В реальной международной жизни отношения между государствами основываются не на праве и даже не на договорённостях, а на силе[1]
Д. Тренин, директор центра Карнеги в Москве
Это высказывание Д. Тренина абсолютно верно и даже банально, но примечательно, что в СССР, а нередко и в современной России до сих пор апеллируют к «международному праву» и некой «абсолютной» правовой справедливости во внешней политике, не делая порой выводов из того, как подобный подход разрушительно сказался на СССР и России. Идеология «правового дебилизма» – удел правоведов, которые крайне далеки от современной политики.
В реальной политике важна идеология, опирающаяся на силу, при том понимании, что сила это категория очень широкая, включающая в себя самые разные формы – от применения оружия, в том числе ядерного (или угрозы применения), до силы примера, образца, модели (мягкой силы). При этом постоянно ведется поиск всё более эффективных силовых инструментов и способов их применения, нового баланса между такими силовыми инструментами в политике. Если в прежние годы и тысячелетия этот баланс был между «груженым золотом ослом (подкупом)» и завоеванием, то теперь спектр таких средств и приёмов существенно расширился, но конечная цель стратегии практически не изменилась – подчинение правящей элиты (или её уничтожение)[2].
Если национальные и государственные интересы преимущественно объективны, то их трактовка может (и чаще всего бывает) не просто необъективна, но и неадекватна. В особенности если идеологические и ценностные установки правящей элиты частично или в основном противоречат национальным интересам. Пример гитлеровской Германии начала 30-х годов, правящая элита которой стремилась пересмотреть результаты Первой мировой войны, – характерен: от относительно адекватного восприятия реалий до шовинистического угара прошло всего несколько лет, полностью изменивших её оценку МО в мире.

Исходные данные:
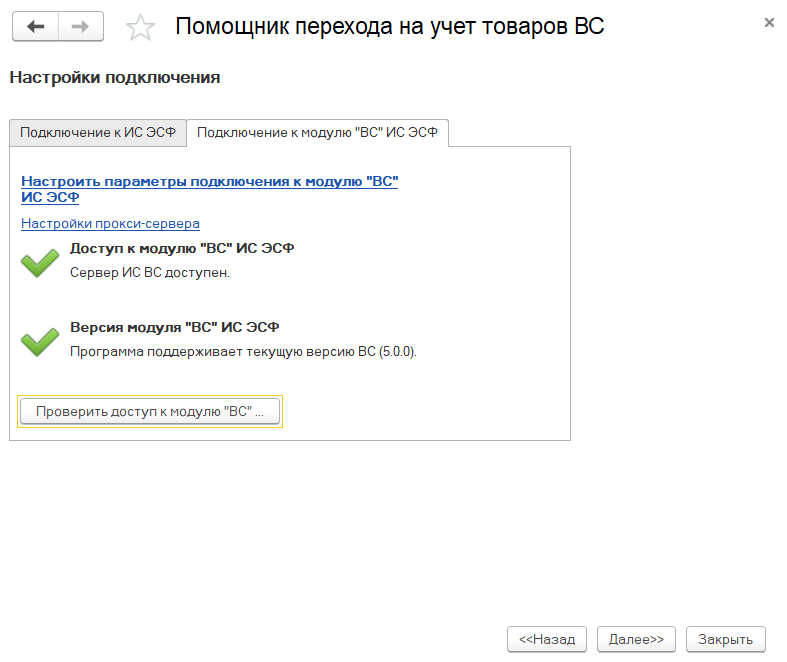The width and height of the screenshot is (787, 662).
Task: Go back with the "<<Назад" button
Action: 547,639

Письменное задание: Процитируйте из отрывка о силе в международной политике фрагмент от слов «Если национальные и» до слов «оценку МО в мире.». Материалы здесь ни для чего не нужны.

Ответ на задание:
Если национальные и государственные интересы преимущественно объективны, то их трактовка может (и чаще всего бывает) не просто необъективна, но и неадекватна. В особенности если идеологические и ценностные установки правящей элиты частично или в основном противоречат национальным интересам. Пример гитлеровской Германии начала 30-х годов, правящая элита которой стремилась пересмотреть результаты Первой мировой войны, – характерен: от относительно адекватного восприятия реалий до шовинистического угара прошло всего несколько лет, полностью изменивших её оценку МО в мире.